Obviously there are a few wild cards out there. Players like Anthony Rizzo and Brandon Belt are developing talents who could conceivably break the 20-home run barrier with ease. Jose Abreu and Matt Adams could as well, provided they see the regular at-bats we’d like them to see. And, of course, there are a few rebound candidates such as Adam LaRoche and Mark Teixeira who could also do some damage if they’re back to their old ways. But unlike years past, there are far too many ‘what ifs’ here to make a fantasy owner comfortable about waiting it out. If you’re looking for strength and you want to lock yourself into some decent power, then you need to act fast at first and leave the waiting for another position out there.
Now here’s a look at a few names I’m keeping tabs on and watching their ADP over the next couple of months:
Prince Fielder, TEX – Owners who have him in keeper leagues are still wiping away their tears of joy from when they received news that the slugger would be leaving Comerica Park to play half of his games at hitting-friendly Rangers Ballpark at Arlington. The power drop he experienced in his first season with Detroit was to be expected, but the struggles during last year seemed to take both us and him by surprise which led to his pressing at the plate. He tried to be more aggressive at the plate which turned into a higher strikeout rate and fewer walks and he just couldn’t get himself back on track like he did towards the tail end of the season before. The confidence with which he’ll walk into this season with will be high and he should start things off well this spring. That should start to push his ADP up as those in the back-end of Round 1 will start to go after him more.
Albert Pujols, LAA – How Pujols walks into camp this year will be a huge factor in his ADP trends throughout the spring. The gradual decline we’ve witnessed should be prevalent in everyone’s minds, but should he open the spring on a high note and we start hearing the ol’ “best shape of his life” cliché, many will buy into the hype and start plucking him earlier and earlier. Given the risk that comes along with him, a fourth or fifth-round pick seems about right for him. But all it will take is one big week and he’s back to the third and potentially even the second round.
Allen Craig/Matt Adams, STL – The rollercoaster ride that both their ADPs could take this spring should be interesting to watch. As it stands right now, Craig will be in right (still qualifies at first though) and Adams will be at first base. That’s the way the season is supposed to open. However, there are a number of things that could happen that could change all that and how both guys are valued in drafts. Craig isn’t exactly a picture of health, Adams had a great year but one year proves nothing, and what happens if Oscar Taveras comes out raking? There’s a lot that can happen in the Cardinals’ camp this spring, so if you’re drafting early, stay attune to the ADP trends.

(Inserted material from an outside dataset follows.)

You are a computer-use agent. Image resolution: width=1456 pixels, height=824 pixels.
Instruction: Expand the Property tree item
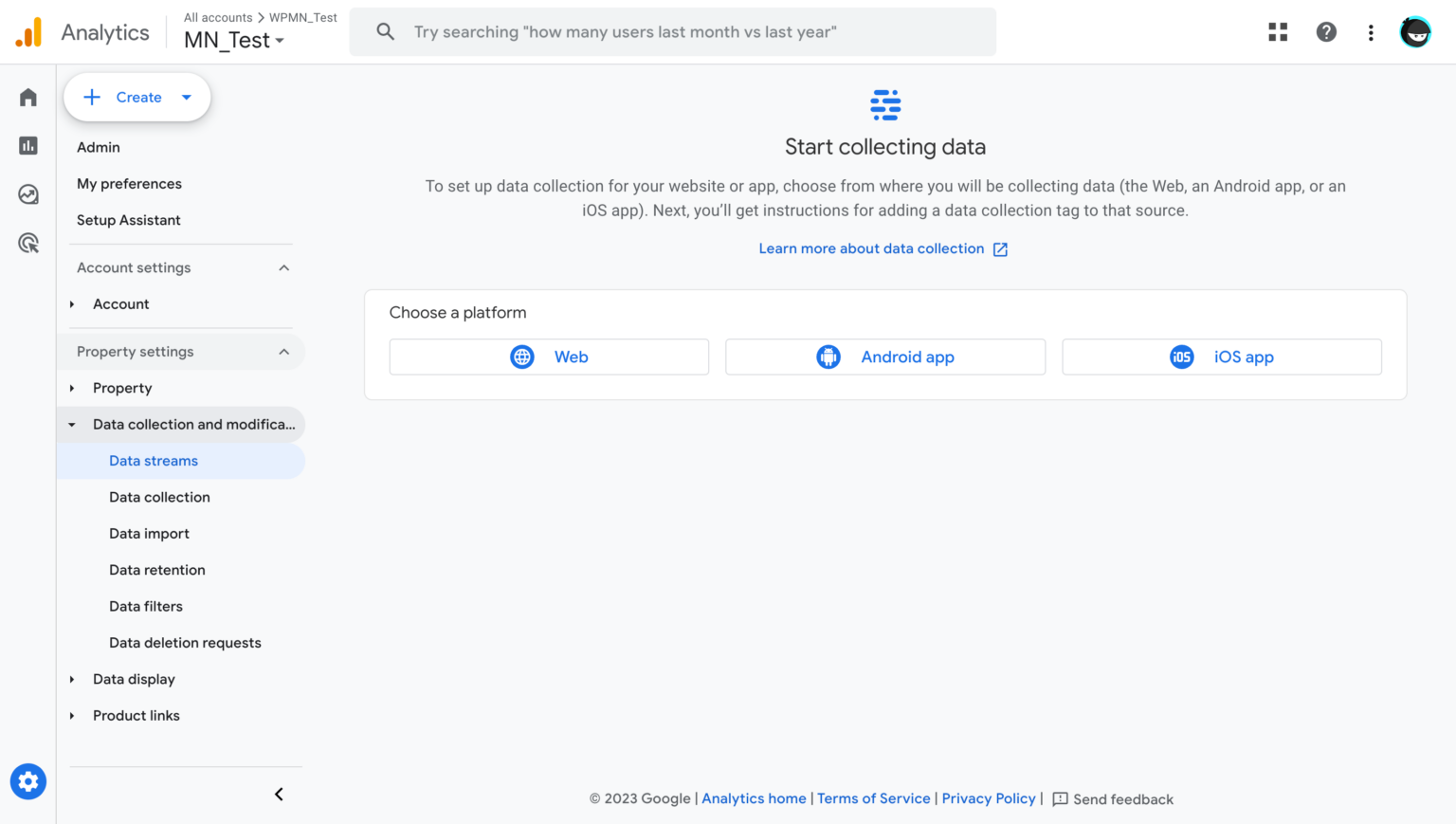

Mark Trumbo, ARI – I actually debated whether to even mention Trumbo for fear that my excessive praise would shoot his ADP straight up the rankings, but I just can’t contain my enthusiasm. Back to back 30-home run seasons and now he’s moving to an uber-friendly hitter’s park where he and Paul Goldschmidt will bat third and fourth in the lineup? Come on! Um, Bob, I think that ISO number is gonna be a whole lot higher! Sure the batting average could be a disaster, but the potential 40 home runs we’ll likely see will certainly outweigh any negatives.
Justin Morneau, COL – Could the move to Colorado help resurrect the career? Can he stay healthy for the year? Will the move to Coors help him with his recent power struggles? Morneau looks like a dead pull hitter these days so the new park should help him out, but the splits from last year don’t show Target Field as too much of a hindrance as one might think. Still, a change of scenery could certainly help him and should he feel any kind of rejuvenation this spring, we’ll see it reflected in his ADP numbers, for sure.